**WRITTEN EXERCISE**:
Reproduce the records verbatim, starting at the first line and ending with the line that contains "[button] (1204, 619)", both included.

**DATA SECTION**:
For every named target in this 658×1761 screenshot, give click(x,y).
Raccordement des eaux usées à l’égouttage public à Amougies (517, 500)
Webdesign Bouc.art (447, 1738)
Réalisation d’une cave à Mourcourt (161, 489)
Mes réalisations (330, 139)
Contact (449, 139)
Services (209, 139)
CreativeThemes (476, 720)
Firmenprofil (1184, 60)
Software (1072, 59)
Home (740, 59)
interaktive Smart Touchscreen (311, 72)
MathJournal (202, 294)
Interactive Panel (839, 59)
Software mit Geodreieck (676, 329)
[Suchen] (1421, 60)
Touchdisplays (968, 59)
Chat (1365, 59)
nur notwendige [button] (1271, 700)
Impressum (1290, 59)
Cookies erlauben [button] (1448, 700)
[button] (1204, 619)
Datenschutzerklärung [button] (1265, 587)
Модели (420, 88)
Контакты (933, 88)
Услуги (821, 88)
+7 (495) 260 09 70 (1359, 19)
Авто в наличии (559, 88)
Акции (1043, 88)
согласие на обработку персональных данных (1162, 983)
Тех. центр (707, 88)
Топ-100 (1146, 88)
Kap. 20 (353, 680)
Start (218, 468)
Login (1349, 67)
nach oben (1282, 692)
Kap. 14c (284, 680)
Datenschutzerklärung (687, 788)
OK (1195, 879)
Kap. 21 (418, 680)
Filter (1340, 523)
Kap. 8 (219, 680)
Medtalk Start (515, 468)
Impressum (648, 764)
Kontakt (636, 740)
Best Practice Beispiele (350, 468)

**RESULT FOR THIS EXERCISE**:
For every named target in this 658×1761 screenshot, give click(x,y).
Raccordement des eaux usées à l’égouttage public à Amougies (517, 500)
Webdesign Bouc.art (447, 1738)
Réalisation d’une cave à Mourcourt (161, 489)
Mes réalisations (330, 139)
Contact (449, 139)
Services (209, 139)
CreativeThemes (476, 720)
Firmenprofil (1184, 60)
Software (1072, 59)
Home (740, 59)
interaktive Smart Touchscreen (311, 72)
MathJournal (202, 294)
Interactive Panel (839, 59)
Software mit Geodreieck (676, 329)
[Suchen] (1421, 60)
Touchdisplays (968, 59)
Chat (1365, 59)
nur notwendige [button] (1271, 700)
Impressum (1290, 59)
Cookies erlauben [button] (1448, 700)
[button] (1204, 619)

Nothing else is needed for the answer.